The initial publication of his famous novel resulted in a fatwa from Iran calling for the British author’s execution. His Japanese translator was murdered in 1991, while several other figures associated with the book’s publication were attacked in the following years. Most recently, in 2022, an assailant stabbed Rushdie multiple times, blinding him in one eye.

During today’s speech at Vanderbilt University’s Global Free Speech Summit in Nashville, Rushdie — who was appearing remotely — said social media and changing attitudes about censorship among young people make the current climate more hostile to free speech. While he believed the publication process would have been similar now, he said the consequences of publication would be more grave.

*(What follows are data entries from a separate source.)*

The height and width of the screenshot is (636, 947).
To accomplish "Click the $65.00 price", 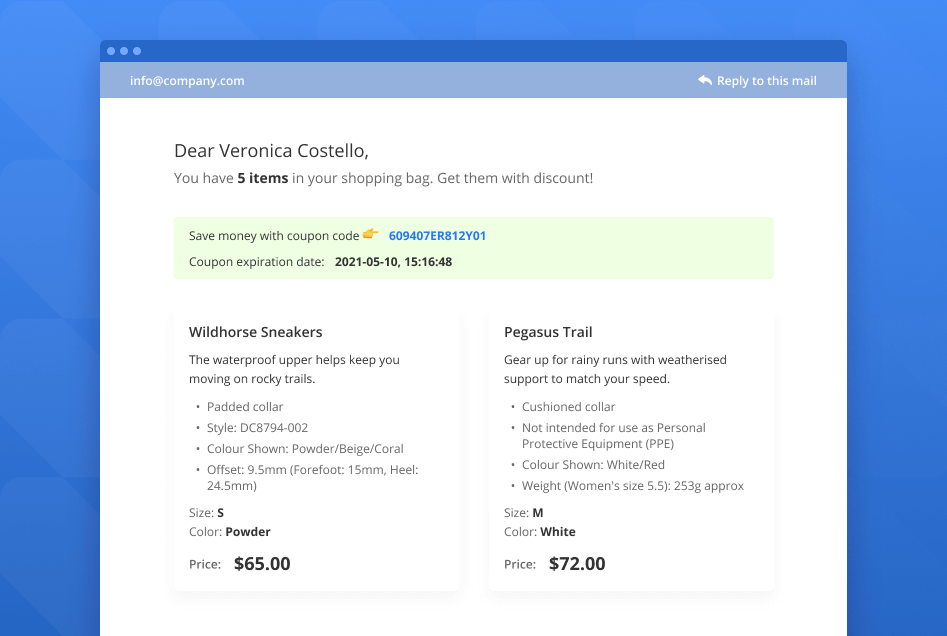I will (262, 564).
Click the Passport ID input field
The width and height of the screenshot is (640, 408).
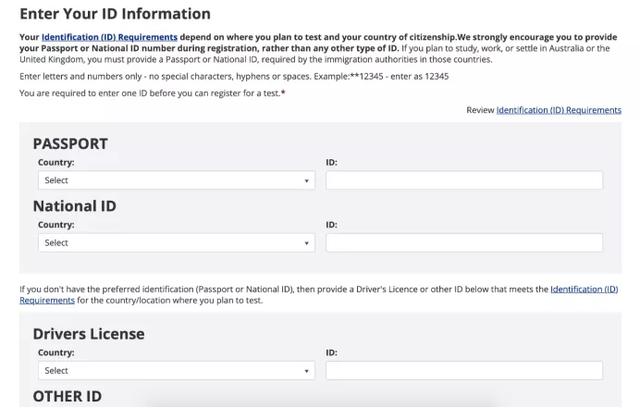pyautogui.click(x=464, y=181)
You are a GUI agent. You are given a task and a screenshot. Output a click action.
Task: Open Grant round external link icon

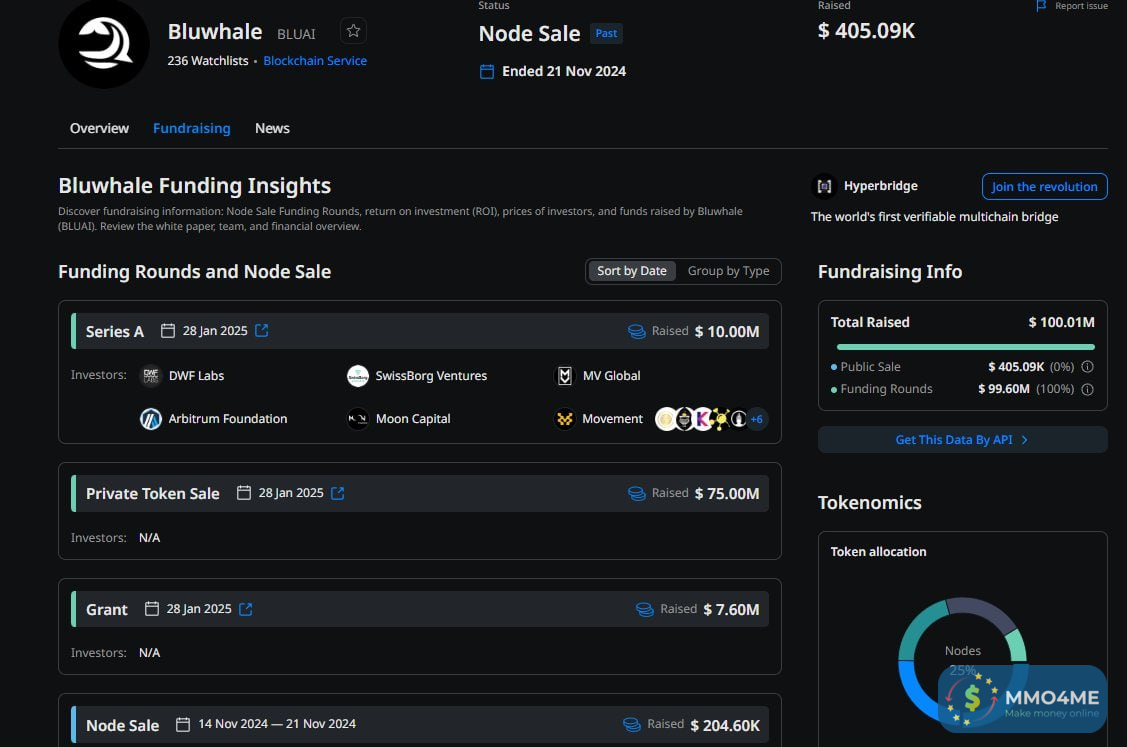pyautogui.click(x=246, y=609)
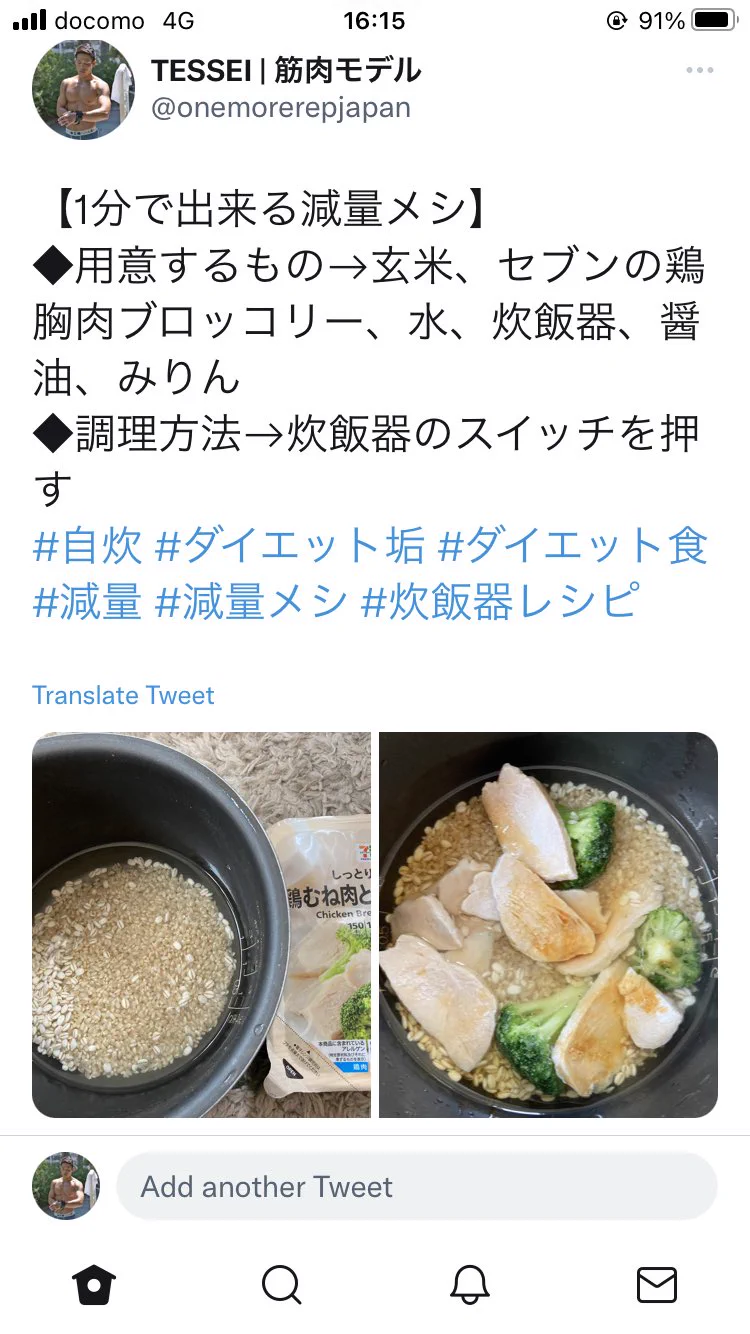The image size is (750, 1334).
Task: Tap TESSEI's profile avatar at top
Action: click(x=84, y=90)

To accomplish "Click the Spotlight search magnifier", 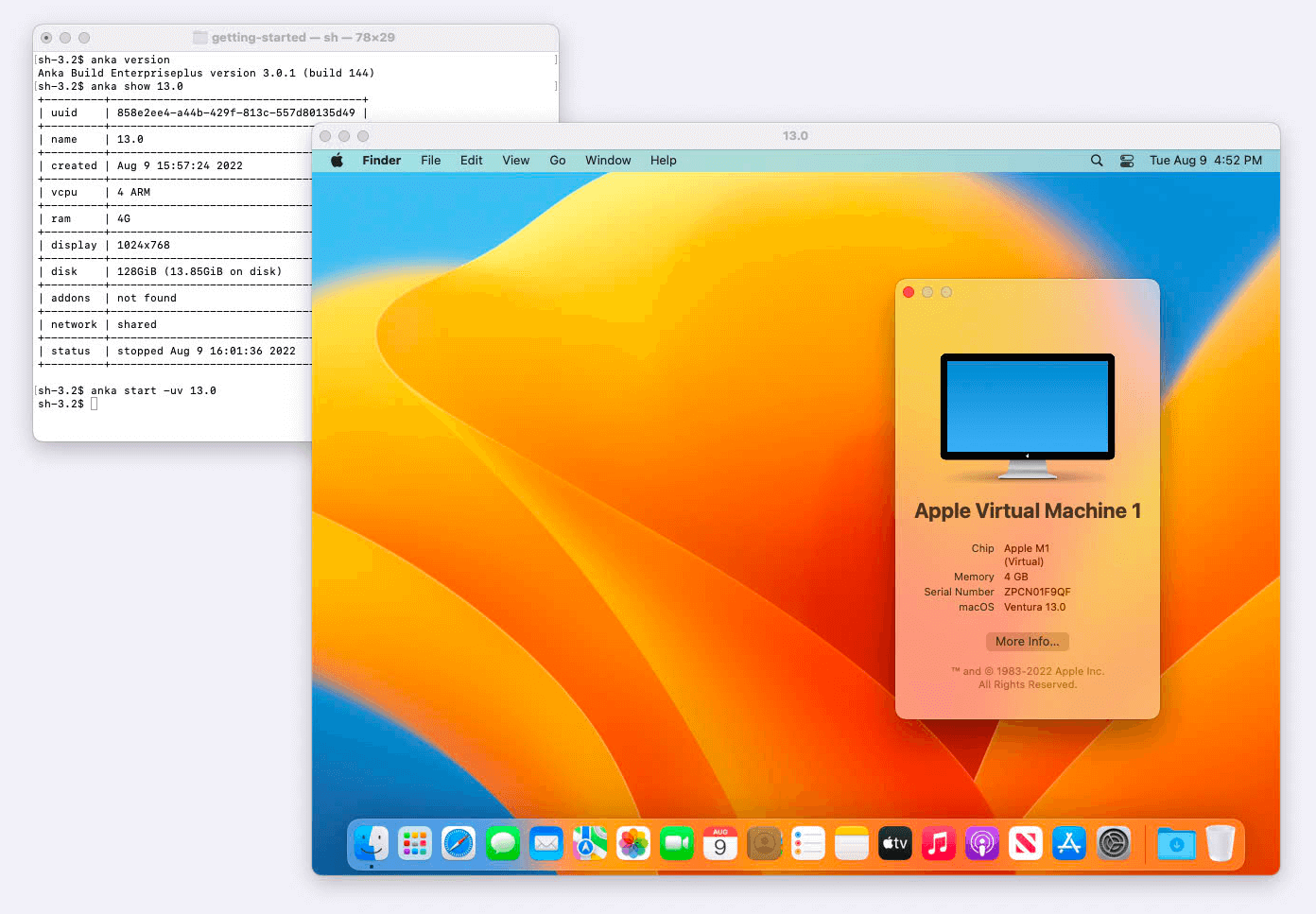I will tap(1097, 161).
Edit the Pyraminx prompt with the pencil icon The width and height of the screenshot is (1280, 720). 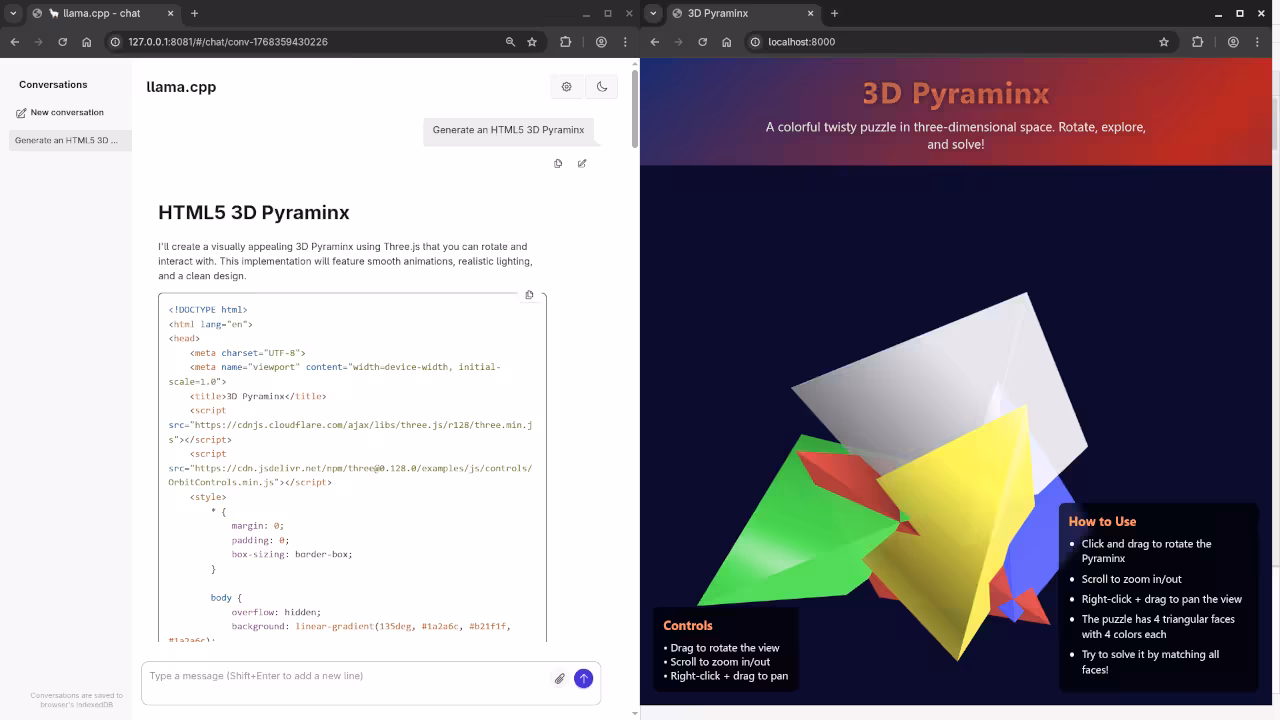tap(582, 163)

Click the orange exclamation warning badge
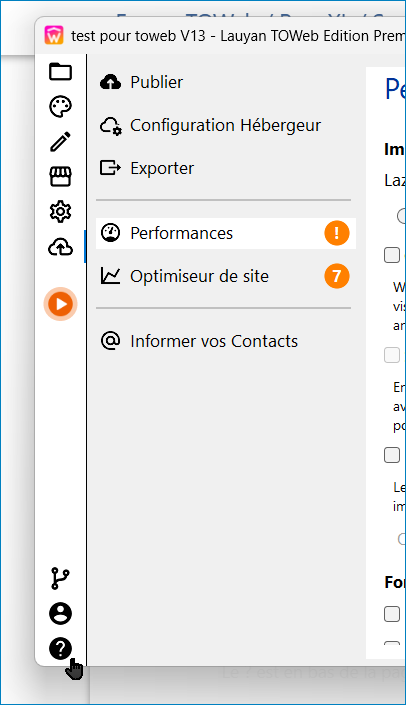tap(337, 233)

“There’s no doubt [publishing the book today] would have been more dangerous, because the speed with which information spreads now and the rapidity with which a large number of people can be motivated into a kind of mob response, that’s infinitely greater now,” Rushdie said, explaining that propaganda against his work in the late Eighties was disseminated by fax.

The novelist argued that, while libertarian attitudes toward speech still have currency, there’s also a growing contingent who believe “if you are offended by something, you have the right to get it stopped.” He discussed his exit from social media, comparing X to “a room full of people you don’t want to be in a room with”, and said the expectation on young writers to stay active on social media forces them to contend with strong pressure to avoid certain subjects.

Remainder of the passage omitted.